Он утверждал, что все современные маги свирепо добиваются достижения здравости ума. Нагваль делает особенно мощные усилия, поскольку он обладает большей силой, огромным господством над энергетическими полями, которые определяют восприятие, и большей подготовленностью, можно сказать освоенностью, относительно сложностей безмолвного знания, которое является ничем иным, как прямым контактом с «намерением».
При подобном пересмотре магия становится попыткой восстановить наше знание «намерения», усилием вернуть его использование, не поддаваясь ему. Абстрактные же ядра магических историй являются оттенками реализаций, ступенями нашего осознания «намерения».
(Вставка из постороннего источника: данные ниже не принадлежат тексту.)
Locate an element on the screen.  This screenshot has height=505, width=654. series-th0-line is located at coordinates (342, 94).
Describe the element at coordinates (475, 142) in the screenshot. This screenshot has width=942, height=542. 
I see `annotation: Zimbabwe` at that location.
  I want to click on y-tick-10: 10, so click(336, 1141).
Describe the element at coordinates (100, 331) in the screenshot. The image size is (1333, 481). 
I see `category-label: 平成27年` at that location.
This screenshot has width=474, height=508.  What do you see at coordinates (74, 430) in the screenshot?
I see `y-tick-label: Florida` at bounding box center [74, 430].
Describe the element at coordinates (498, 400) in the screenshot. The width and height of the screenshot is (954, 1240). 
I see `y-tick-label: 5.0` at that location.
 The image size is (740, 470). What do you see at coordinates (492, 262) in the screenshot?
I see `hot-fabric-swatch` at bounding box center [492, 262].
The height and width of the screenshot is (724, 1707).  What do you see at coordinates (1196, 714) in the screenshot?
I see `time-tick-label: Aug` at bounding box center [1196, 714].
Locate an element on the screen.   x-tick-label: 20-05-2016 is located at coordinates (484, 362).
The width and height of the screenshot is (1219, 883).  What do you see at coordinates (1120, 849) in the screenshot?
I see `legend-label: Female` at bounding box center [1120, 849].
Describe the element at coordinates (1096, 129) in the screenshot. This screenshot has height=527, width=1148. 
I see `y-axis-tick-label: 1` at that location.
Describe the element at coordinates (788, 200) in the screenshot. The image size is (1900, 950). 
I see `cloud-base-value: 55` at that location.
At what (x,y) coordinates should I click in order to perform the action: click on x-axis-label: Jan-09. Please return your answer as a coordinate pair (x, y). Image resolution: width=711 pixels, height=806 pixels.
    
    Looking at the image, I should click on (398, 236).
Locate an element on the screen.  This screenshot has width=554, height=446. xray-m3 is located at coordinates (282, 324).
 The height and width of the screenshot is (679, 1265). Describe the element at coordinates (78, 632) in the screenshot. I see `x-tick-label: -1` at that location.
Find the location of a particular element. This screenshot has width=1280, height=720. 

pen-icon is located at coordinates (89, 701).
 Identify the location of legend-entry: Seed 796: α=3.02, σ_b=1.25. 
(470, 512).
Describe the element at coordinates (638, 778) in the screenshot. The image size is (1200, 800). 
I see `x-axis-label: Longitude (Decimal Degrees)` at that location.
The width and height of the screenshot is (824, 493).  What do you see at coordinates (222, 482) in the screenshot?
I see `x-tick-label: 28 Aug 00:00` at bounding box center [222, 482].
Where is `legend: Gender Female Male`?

Я понимал объяснение дон Хуана с изумительной ясностью. Но чем больше я понимал, и чем яснее становились его утверждения, тем громаднее поднималось чувство потери и подавленности. Один момент я искренне желал, чтобы моя жизнь закончилась прямо здесь. Я чувствовал себя осужденным. Почти со слезами я сказал дон Хуану, что не вижу смысла в продолжении его объяснений, так как я знаю, что вскоре потеряю свою ясность ума, и, возвратившись в свое обычное состояние сознания, я не смогу вспомнить ничего из того, что я «видел» или слышал. Моя мирская внимательность навяжет свою приобретенную привычку повторения и разумную предсказуемость своей логики. Вот почему я чувствовал себя осужденным. Я сказал ему, что негодую на свою судьбу.
Дон Хуан ответил, что даже в повышенном сознании я преуспеваю в повторении, и что периодически я стараюсь надоесть ему, описывая свои приступы бессмысленных чувств. Он сказал, что если я не выдержу, сражаясь с этим, мне не надо извиняться перед самим собой и чувствовать сожаление, не имеет значения то, какова наша определенная судьба, пока мы встречаем ее с крайней несдержанностью.
Его слова вызывали во мне чувство блаженного счастья. Я повторял их снова и снова, слезы катились по моим щекам, так я был согласен с ним. Во мне бурлила такая глубокая радость, что я даже боялся, как бы нервы не выскочили из моих рук. Я призвал все свои силы, чтобы приостановить ее, и вдруг ощутил отрезвляющий эффект моих ментальных тормозов. Но это было так радостно, что моя ясность ума начала рассеиваться. Я молча сражался, пытаясь стать менее трезвым и менее нервозным. Дон Хуан не издал ни звука, оставив меня наедине с самим собой. Когда я восстановил свое равновесие, почти рассвело. Дон Хуан встал, вытянул руки над головой и напряг свои мышцы, его суставы затрещали. Он помог мне встать и прокомментировал то, на что я потратил большую часть ночи: я испытал то, чем был дух, и смог вызвать скрытую силу для выполнения того, что на поверхности казалось успокоением моей нервозности, а на глубочайшем уровне являлось очень удачным волевым движением моей точки сборки.
Затем он дал знак, что пришла пора начать наш обратный путь.